An interview with Yotam Ottolenghi

Is there any cookbook more popular right now than Sami Tamini and Yotam Ottolenghi’s Jerusalem? With their previous book Plenty also remaining in the spotlight, the folks at 10 Speed Press have rereleased a US edition of Ottolenghi: The Cookbook, the very first Ottolenghi cookbook which was previously only available in its original UK edition.

Are you experiencing Ottolenghi-mania amongst your circle of friends who cook? I haven’t gone to a potluck or dinner party in the last several months where there wan’t at least one dish from Jerusalem and Plenty, the two Ottolenghi cookbook’s available in the US at the time. I would complain but the truth is, everything I tried has been delicious.
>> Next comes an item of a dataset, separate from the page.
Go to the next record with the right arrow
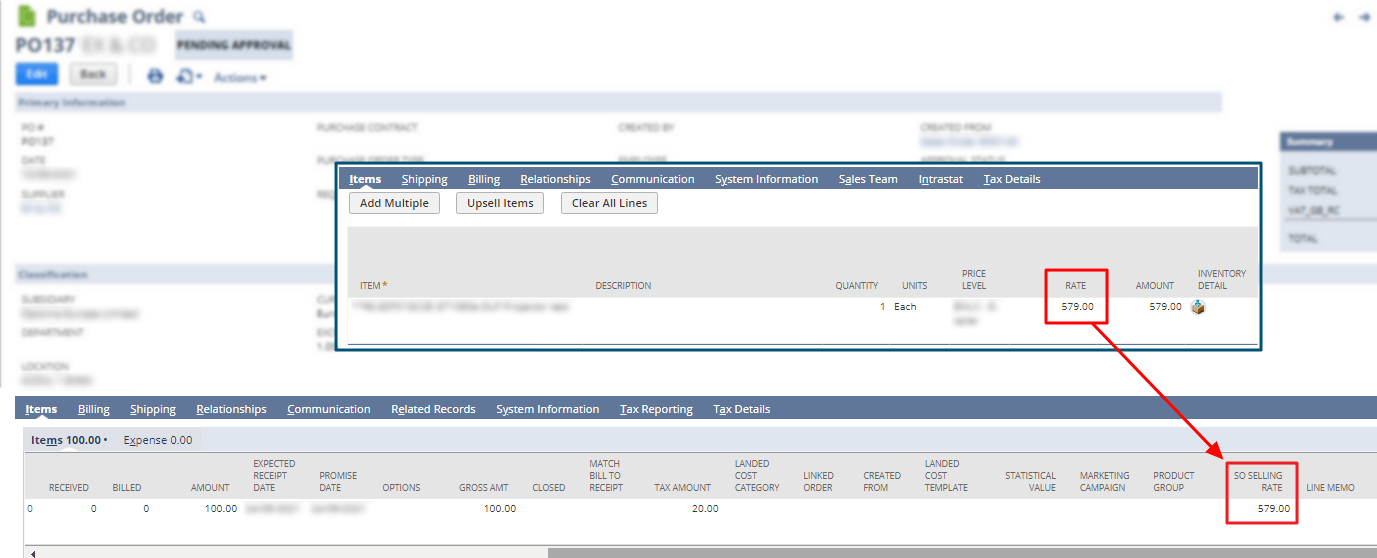Screen dimensions: 1377x558 tap(1364, 17)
The flavors are fresh and new, and it’s really wonderful to see so many people excited about cooking and discovering new ingredients.
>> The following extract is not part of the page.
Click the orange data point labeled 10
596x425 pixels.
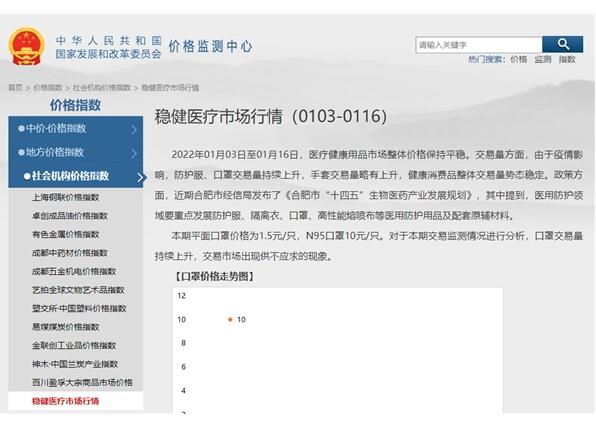(230, 320)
Now that Ottolenghi: The Cookbook is availble here in the States, it’s a perfect time to check in again with Yotam Ottolenghi on the past, present, and future of all things Ottolenghi!

What was it like to revisit Ottolenghi: The Cookbook after five years and two subsequent cookbooks?

Lovely, actually! Unlike novelists, who tend to write books, set them free and then not return for years to come, I never really ‘let my books go’. It hasn’t been so much a revisiting, therefore, as a continued engagement. We constantly use the recipes for our menus at Ottolenghi.

Though first published over five years ago, so much that is at the heart of Sami and my vision, philosophy and pantry remains the same. New ingredients and techniques have appeared and the design of the books has evolved but many of the fundamentals – the cooking methods, our favourite products, the Ottolenghi team – have remained the same. It feels good to see that we haven’t swayed in this regard.

How would you distinguish it from Plenty and Jerusalem?

The recipes in Plenty are exclusively vegetarian and there are no puddings [desserts] so it’s different in that way. Speaking in generalisations, people are inclined to cook one or two single dishes from Plenty, unlike Ottolenghi: The Cookbook, where entire menus are often put together for lunch spreads or dinner parties. Although all our books come from the same place, as it were, Jerusalem more obviously has its roots in the food and place Sami and I grew up in. Ottolenghi The Cookbook is really a reflection of our shops: salad spreads, roasted veg, cold meats, small cakes, large cakes, breads — it’s all there.